Return every entry below exactly as written.

Data for this task ▸
───

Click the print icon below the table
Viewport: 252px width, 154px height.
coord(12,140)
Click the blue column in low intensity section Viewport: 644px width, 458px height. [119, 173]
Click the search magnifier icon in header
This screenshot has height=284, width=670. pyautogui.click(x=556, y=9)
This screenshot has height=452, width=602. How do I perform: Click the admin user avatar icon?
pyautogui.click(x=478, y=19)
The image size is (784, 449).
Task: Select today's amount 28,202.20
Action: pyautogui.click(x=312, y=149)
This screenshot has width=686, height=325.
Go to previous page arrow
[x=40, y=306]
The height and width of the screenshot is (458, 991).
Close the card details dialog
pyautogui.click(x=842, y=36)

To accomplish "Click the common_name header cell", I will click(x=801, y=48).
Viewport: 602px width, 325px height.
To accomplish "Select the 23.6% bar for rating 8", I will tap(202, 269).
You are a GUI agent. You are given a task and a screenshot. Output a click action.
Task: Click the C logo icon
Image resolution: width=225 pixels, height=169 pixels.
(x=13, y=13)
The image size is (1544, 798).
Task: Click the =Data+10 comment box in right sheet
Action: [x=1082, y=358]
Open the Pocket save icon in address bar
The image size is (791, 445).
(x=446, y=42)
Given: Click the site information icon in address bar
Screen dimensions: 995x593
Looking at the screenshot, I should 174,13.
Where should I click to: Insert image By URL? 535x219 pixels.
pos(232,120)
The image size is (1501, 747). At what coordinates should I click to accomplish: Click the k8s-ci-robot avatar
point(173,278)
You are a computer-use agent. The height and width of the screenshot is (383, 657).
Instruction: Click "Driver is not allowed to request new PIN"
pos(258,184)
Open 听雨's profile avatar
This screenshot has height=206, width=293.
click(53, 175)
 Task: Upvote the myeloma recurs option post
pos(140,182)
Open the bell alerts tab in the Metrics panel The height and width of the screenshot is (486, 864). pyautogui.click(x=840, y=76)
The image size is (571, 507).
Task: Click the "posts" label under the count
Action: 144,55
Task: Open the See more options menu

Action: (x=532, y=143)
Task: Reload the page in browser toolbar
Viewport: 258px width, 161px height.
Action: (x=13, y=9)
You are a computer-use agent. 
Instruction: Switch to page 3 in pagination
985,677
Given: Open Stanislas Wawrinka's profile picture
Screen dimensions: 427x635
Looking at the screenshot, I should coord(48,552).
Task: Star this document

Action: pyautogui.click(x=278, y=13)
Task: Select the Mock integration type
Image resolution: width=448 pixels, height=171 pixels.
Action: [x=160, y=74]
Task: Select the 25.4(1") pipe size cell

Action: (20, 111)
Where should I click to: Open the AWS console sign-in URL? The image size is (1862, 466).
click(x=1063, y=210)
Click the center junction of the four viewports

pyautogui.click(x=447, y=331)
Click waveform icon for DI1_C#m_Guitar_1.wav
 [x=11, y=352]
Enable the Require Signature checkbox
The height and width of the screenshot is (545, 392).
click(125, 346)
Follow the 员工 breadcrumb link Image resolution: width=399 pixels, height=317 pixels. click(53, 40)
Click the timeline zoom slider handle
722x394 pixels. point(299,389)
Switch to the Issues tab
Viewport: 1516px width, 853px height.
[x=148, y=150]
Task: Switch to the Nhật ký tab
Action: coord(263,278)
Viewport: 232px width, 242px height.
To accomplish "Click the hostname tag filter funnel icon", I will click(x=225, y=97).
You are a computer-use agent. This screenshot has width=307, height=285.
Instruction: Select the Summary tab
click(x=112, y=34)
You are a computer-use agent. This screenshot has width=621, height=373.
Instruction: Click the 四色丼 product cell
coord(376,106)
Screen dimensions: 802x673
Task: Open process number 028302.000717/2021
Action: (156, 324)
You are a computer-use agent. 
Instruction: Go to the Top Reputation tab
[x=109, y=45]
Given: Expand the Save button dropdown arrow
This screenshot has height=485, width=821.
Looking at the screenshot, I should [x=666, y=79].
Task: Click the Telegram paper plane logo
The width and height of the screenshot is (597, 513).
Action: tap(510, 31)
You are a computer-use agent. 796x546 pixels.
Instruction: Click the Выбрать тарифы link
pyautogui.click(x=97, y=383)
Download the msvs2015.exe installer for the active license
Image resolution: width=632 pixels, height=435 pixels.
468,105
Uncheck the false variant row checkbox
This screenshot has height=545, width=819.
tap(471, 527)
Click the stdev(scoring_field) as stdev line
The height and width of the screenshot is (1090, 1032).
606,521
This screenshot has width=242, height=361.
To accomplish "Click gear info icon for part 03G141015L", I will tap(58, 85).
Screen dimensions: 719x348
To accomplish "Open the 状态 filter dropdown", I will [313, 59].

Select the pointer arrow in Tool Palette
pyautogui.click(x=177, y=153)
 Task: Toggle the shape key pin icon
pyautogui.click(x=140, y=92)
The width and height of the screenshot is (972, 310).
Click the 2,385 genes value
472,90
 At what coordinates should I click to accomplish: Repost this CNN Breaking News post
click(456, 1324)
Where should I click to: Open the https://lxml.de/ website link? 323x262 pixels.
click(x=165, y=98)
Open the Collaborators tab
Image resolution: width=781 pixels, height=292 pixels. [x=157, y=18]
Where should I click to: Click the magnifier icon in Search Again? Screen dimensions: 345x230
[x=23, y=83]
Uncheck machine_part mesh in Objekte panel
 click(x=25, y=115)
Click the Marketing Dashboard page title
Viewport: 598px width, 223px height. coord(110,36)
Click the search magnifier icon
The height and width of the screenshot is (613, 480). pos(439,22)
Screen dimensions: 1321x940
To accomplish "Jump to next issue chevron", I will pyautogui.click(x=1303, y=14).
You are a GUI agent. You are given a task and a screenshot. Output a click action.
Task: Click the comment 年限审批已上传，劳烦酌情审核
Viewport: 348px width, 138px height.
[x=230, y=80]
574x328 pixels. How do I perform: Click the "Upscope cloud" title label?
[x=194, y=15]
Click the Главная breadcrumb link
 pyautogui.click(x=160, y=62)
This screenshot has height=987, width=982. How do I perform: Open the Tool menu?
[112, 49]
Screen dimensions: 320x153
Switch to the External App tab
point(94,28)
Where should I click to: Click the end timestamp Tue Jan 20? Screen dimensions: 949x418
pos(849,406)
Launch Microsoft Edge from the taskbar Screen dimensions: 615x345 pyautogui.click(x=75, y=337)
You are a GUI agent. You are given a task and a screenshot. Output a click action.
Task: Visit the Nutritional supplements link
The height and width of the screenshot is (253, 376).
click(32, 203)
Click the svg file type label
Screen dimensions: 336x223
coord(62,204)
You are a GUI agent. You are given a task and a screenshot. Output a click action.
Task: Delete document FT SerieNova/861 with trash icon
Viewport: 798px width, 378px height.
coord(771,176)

───

Answer ▸
Click the print icon below the table
Viewport: 252px width, 154px height.
coord(12,140)
Click the blue column in low intensity section Viewport: 644px width, 458px height. [119, 173]
Click the search magnifier icon in header
This screenshot has height=284, width=670. pyautogui.click(x=556, y=9)
This screenshot has height=452, width=602. How do I perform: Click the admin user avatar icon?
pyautogui.click(x=478, y=19)
The image size is (784, 449).
Task: Select today's amount 28,202.20
Action: pyautogui.click(x=312, y=149)
This screenshot has width=686, height=325.
Go to previous page arrow
[x=40, y=306]
The height and width of the screenshot is (458, 991).
Close the card details dialog
pyautogui.click(x=842, y=36)

To accomplish "Click the common_name header cell", I will click(x=801, y=48).
Viewport: 602px width, 325px height.
To accomplish "Select the 23.6% bar for rating 8", I will tap(202, 269).
You are a GUI agent. You are given a task and a screenshot. Output a click action.
Task: Click the C logo icon
Image resolution: width=225 pixels, height=169 pixels.
(x=13, y=13)
The image size is (1544, 798).
Task: Click the =Data+10 comment box in right sheet
Action: [x=1082, y=358]
Open the Pocket save icon in address bar
The image size is (791, 445).
(x=446, y=42)
Given: Click the site information icon in address bar
Screen dimensions: 995x593
Looking at the screenshot, I should 174,13.
Where should I click to: Insert image By URL? 535x219 pixels.
pos(232,120)
The image size is (1501, 747). At what coordinates should I click to accomplish: Click the k8s-ci-robot avatar
point(173,278)
You are a computer-use agent. The height and width of the screenshot is (383, 657).
Instruction: Click "Driver is not allowed to request new PIN"
pos(258,184)
Open 听雨's profile avatar
This screenshot has height=206, width=293.
click(53, 175)
 Task: Upvote the myeloma recurs option post
pos(140,182)
Open the bell alerts tab in the Metrics panel The height and width of the screenshot is (486, 864). pyautogui.click(x=840, y=76)
The image size is (571, 507).
Task: Click the "posts" label under the count
Action: 144,55
Task: Open the See more options menu

Action: (x=532, y=143)
Task: Reload the page in browser toolbar
Viewport: 258px width, 161px height.
Action: (x=13, y=9)
You are a computer-use agent. 
Instruction: Switch to page 3 in pagination
985,677
Given: Open Stanislas Wawrinka's profile picture
Screen dimensions: 427x635
Looking at the screenshot, I should coord(48,552).
Task: Star this document

Action: pyautogui.click(x=278, y=13)
Task: Select the Mock integration type
Image resolution: width=448 pixels, height=171 pixels.
Action: [x=160, y=74]
Task: Select the 25.4(1") pipe size cell

Action: (20, 111)
Where should I click to: Open the AWS console sign-in URL? The image size is (1862, 466).
click(x=1063, y=210)
Click the center junction of the four viewports

pyautogui.click(x=447, y=331)
Click waveform icon for DI1_C#m_Guitar_1.wav
 [x=11, y=352]
Enable the Require Signature checkbox
The height and width of the screenshot is (545, 392).
click(125, 346)
Follow the 员工 breadcrumb link Image resolution: width=399 pixels, height=317 pixels. click(53, 40)
Click the timeline zoom slider handle
722x394 pixels. point(299,389)
Switch to the Issues tab
Viewport: 1516px width, 853px height.
[x=148, y=150]
Task: Switch to the Nhật ký tab
Action: coord(263,278)
Viewport: 232px width, 242px height.
To accomplish "Click the hostname tag filter funnel icon", I will click(x=225, y=97).
You are a computer-use agent. This screenshot has width=307, height=285.
Instruction: Select the Summary tab
click(x=112, y=34)
You are a computer-use agent. This screenshot has width=621, height=373.
Instruction: Click the 四色丼 product cell
coord(376,106)
Screen dimensions: 802x673
Task: Open process number 028302.000717/2021
Action: (156, 324)
You are a computer-use agent. 
Instruction: Go to the Top Reputation tab
[x=109, y=45]
Given: Expand the Save button dropdown arrow
This screenshot has height=485, width=821.
Looking at the screenshot, I should [x=666, y=79].
Task: Click the Telegram paper plane logo
The width and height of the screenshot is (597, 513).
Action: tap(510, 31)
You are a computer-use agent. 796x546 pixels.
Instruction: Click the Выбрать тарифы link
pyautogui.click(x=97, y=383)
Download the msvs2015.exe installer for the active license
Image resolution: width=632 pixels, height=435 pixels.
468,105
Uncheck the false variant row checkbox
This screenshot has height=545, width=819.
tap(471, 527)
Click the stdev(scoring_field) as stdev line
The height and width of the screenshot is (1090, 1032).
606,521
This screenshot has width=242, height=361.
To accomplish "Click gear info icon for part 03G141015L", I will tap(58, 85).
Screen dimensions: 719x348
To accomplish "Open the 状态 filter dropdown", I will [313, 59].

Select the pointer arrow in Tool Palette
pyautogui.click(x=177, y=153)
 Task: Toggle the shape key pin icon
pyautogui.click(x=140, y=92)
The width and height of the screenshot is (972, 310).
Click the 2,385 genes value
472,90
 At what coordinates should I click to accomplish: Repost this CNN Breaking News post
click(456, 1324)
Where should I click to: Open the https://lxml.de/ website link? 323x262 pixels.
click(x=165, y=98)
Open the Collaborators tab
Image resolution: width=781 pixels, height=292 pixels. [x=157, y=18]
Where should I click to: Click the magnifier icon in Search Again? Screen dimensions: 345x230
[x=23, y=83]
Uncheck machine_part mesh in Objekte panel
 click(x=25, y=115)
Click the Marketing Dashboard page title
Viewport: 598px width, 223px height. coord(110,36)
Click the search magnifier icon
The height and width of the screenshot is (613, 480). pos(439,22)
Screen dimensions: 1321x940
To accomplish "Jump to next issue chevron", I will pyautogui.click(x=1303, y=14).
You are a GUI agent. You are given a task and a screenshot. Output a click action.
Task: Click the comment 年限审批已上传，劳烦酌情审核
Viewport: 348px width, 138px height.
[x=230, y=80]
574x328 pixels. How do I perform: Click the "Upscope cloud" title label?
[x=194, y=15]
Click the Главная breadcrumb link
 pyautogui.click(x=160, y=62)
This screenshot has height=987, width=982. How do I perform: Open the Tool menu?
[112, 49]
Screen dimensions: 320x153
Switch to the External App tab
point(94,28)
Where should I click to: Click the end timestamp Tue Jan 20? Screen dimensions: 949x418
pos(849,406)
Launch Microsoft Edge from the taskbar Screen dimensions: 615x345 pyautogui.click(x=75, y=337)
You are a GUI agent. You are given a task and a screenshot. Output a click action.
Task: Visit the Nutritional supplements link
The height and width of the screenshot is (253, 376).
click(32, 203)
Click the svg file type label
Screen dimensions: 336x223
coord(62,204)
You are a GUI agent. You are given a task and a screenshot. Output a click action.
Task: Delete document FT SerieNova/861 with trash icon
Viewport: 798px width, 378px height.
coord(771,176)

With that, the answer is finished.